- _Instructions to follow_
Would you output, exactly as written, the line with "Secret Store (668, 808)" and all lines after it to the end of the data below, and no others?

- _Data in this exercise_
== == ==

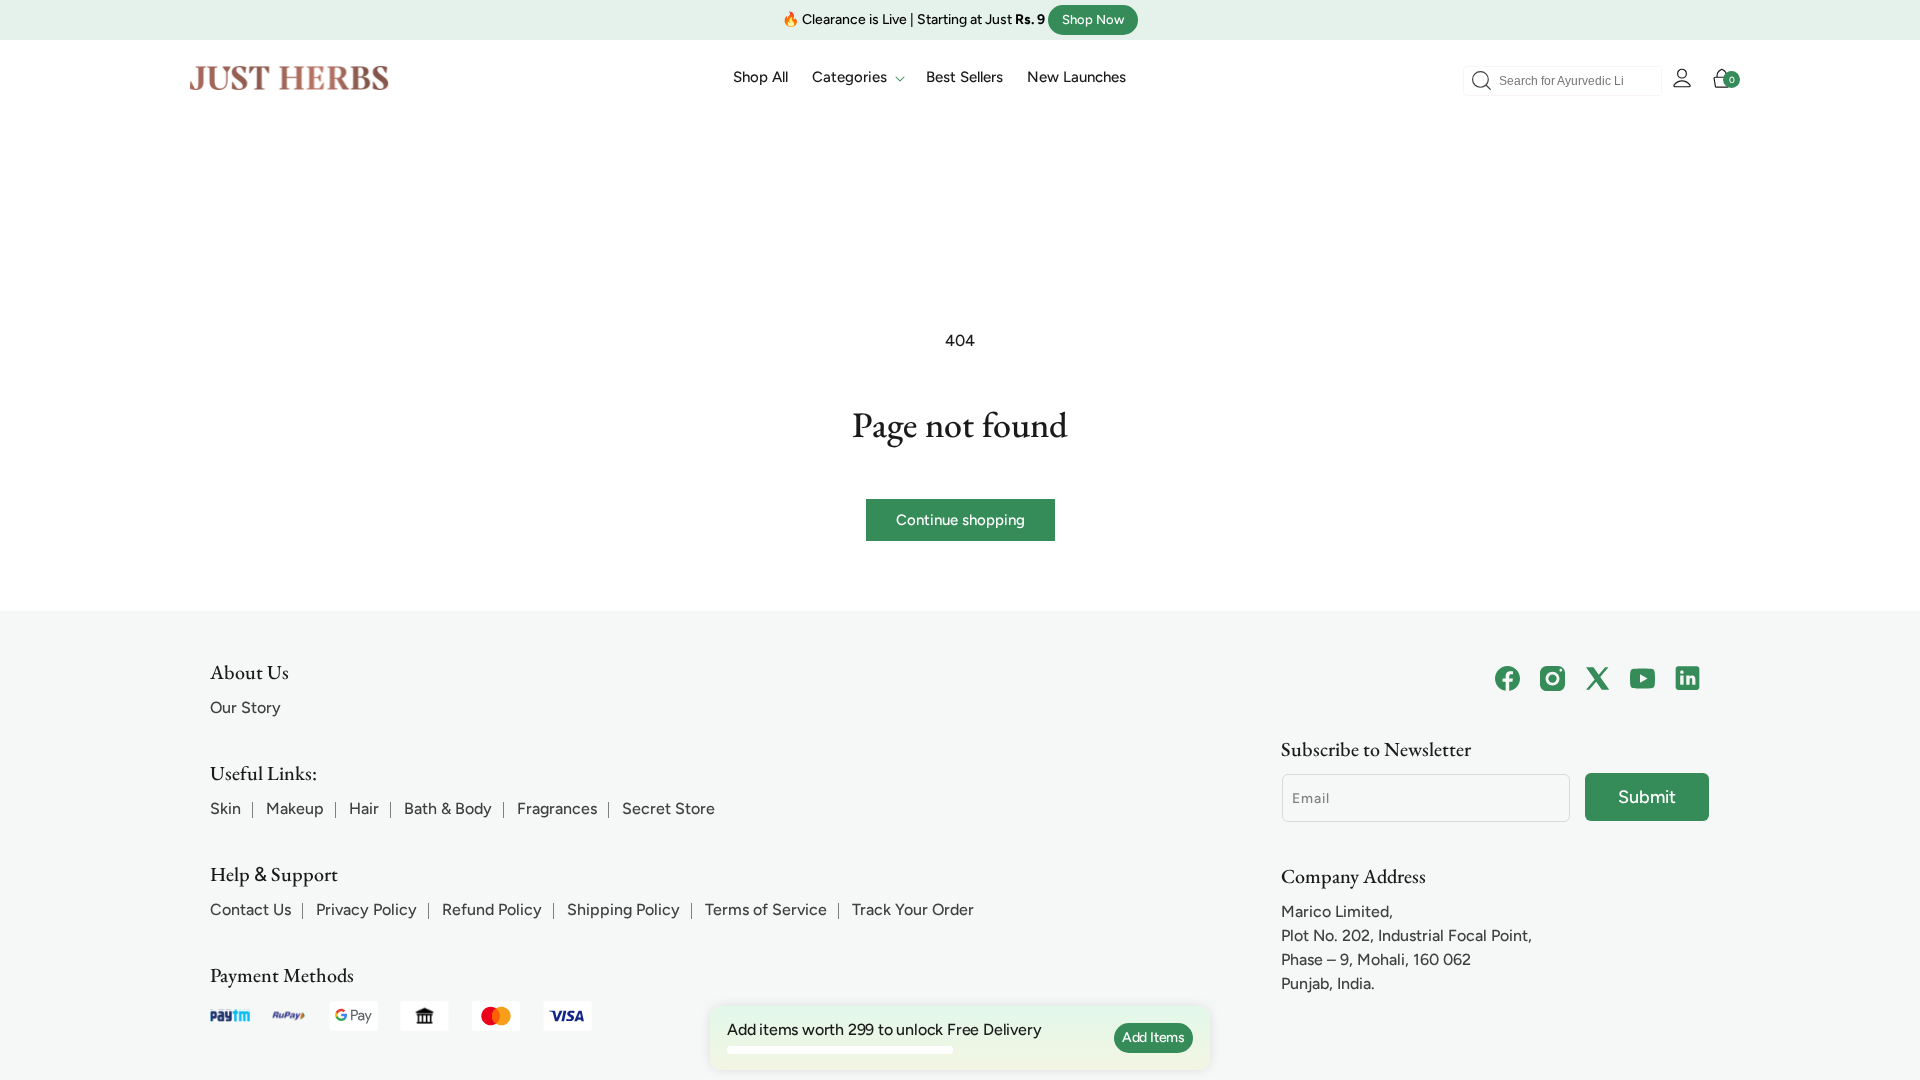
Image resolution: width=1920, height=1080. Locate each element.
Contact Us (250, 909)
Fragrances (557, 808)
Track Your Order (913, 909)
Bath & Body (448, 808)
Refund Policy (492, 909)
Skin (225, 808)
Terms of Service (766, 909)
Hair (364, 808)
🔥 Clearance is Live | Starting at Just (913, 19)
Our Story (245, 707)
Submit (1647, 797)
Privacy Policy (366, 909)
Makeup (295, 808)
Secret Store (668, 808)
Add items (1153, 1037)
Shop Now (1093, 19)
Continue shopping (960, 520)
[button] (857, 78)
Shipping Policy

== == ==

- _Reply_
Secret Store (668, 808)
Add items (1153, 1037)
Shop Now (1093, 19)
Continue shopping (960, 520)
[button] (857, 78)
Shipping Policy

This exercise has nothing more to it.